YOUR GOAL
Reproduce the lines verbatim, beginning at the line that contains "Click the white last price 2.9804 tag" and ending after the line that contains "Looking at the".

Element lookup records
=======

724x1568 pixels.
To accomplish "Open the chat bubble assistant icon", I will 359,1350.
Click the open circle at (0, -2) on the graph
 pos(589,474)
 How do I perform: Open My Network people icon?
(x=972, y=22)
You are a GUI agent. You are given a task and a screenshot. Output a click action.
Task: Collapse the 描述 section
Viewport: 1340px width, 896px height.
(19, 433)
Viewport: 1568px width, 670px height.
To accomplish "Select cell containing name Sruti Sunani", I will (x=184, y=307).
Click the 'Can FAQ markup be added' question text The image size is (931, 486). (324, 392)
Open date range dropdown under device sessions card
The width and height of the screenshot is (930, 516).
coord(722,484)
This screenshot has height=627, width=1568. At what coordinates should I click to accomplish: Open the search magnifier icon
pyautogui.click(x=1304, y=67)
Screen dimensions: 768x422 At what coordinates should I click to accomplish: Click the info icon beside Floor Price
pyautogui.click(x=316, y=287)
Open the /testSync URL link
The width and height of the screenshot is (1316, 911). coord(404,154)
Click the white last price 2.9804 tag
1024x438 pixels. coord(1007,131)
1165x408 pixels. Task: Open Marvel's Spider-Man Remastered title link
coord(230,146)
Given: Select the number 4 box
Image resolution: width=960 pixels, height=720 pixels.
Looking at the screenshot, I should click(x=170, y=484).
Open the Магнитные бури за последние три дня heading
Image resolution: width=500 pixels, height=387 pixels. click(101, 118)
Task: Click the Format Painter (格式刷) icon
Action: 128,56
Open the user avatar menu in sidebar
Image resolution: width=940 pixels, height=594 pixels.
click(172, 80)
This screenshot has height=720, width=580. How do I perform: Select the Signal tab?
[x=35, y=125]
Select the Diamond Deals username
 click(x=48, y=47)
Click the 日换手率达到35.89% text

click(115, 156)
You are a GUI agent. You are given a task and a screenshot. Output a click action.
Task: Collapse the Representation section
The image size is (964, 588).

=======

THE SOLUTION
Click the white last price 2.9804 tag
1024x438 pixels. coord(1007,131)
1165x408 pixels. Task: Open Marvel's Spider-Man Remastered title link
coord(230,146)
Given: Select the number 4 box
Image resolution: width=960 pixels, height=720 pixels.
Looking at the screenshot, I should click(x=170, y=484).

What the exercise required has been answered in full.